◆ **Exercise input**
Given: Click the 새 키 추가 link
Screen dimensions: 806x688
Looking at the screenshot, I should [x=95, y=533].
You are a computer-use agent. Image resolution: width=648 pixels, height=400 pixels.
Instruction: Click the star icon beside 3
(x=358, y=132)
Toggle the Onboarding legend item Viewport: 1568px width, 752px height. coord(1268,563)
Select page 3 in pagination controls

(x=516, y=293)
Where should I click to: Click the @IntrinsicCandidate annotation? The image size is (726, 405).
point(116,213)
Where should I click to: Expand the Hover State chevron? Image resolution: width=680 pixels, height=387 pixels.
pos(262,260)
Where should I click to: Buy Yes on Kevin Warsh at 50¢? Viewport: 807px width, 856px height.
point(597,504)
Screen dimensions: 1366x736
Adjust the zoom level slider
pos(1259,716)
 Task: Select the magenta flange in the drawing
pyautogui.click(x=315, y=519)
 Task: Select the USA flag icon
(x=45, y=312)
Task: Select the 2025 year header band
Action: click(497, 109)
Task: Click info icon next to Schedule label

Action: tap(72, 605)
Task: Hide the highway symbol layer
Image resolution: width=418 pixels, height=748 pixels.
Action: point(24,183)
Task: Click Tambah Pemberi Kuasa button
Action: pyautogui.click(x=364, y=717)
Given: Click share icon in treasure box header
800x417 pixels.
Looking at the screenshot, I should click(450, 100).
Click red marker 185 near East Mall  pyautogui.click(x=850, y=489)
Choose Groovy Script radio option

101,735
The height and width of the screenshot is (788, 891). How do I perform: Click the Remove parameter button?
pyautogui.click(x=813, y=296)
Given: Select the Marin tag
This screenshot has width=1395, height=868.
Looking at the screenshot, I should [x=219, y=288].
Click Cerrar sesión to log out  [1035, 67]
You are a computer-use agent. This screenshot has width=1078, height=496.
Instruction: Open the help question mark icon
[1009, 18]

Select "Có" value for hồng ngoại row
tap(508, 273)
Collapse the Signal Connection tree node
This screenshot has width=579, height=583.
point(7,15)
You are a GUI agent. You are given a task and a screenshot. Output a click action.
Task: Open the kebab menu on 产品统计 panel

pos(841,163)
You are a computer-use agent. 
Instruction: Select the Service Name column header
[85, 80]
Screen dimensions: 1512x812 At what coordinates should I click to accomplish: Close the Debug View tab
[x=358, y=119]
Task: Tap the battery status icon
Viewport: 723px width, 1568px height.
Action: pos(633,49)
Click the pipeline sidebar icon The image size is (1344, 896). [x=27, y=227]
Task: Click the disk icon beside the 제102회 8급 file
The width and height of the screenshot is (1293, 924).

◆ **Problem to work on**
Please write out again the lines from the one containing "You are a GUI" through the last line, requests included, and shift every coordinate in the answers by adding 114 to it.

◆ **Task solution**
You are a GUI agent. You are given a task and a screenshot. Output a click action.
Task: Open the kebab menu on 产品统计 panel

pos(955,277)
You are a computer-use agent. 
Instruction: Select the Service Name column header
[199, 194]
Screen dimensions: 1512x812 At what coordinates should I click to accomplish: Close the Debug View tab
[x=472, y=233]
Task: Tap the battery status icon
Viewport: 723px width, 1568px height.
Action: pos(747,163)
Click the pipeline sidebar icon The image size is (1344, 896). [x=141, y=341]
Task: Click the disk icon beside the 제102회 8급 file
The width and height of the screenshot is (1293, 924).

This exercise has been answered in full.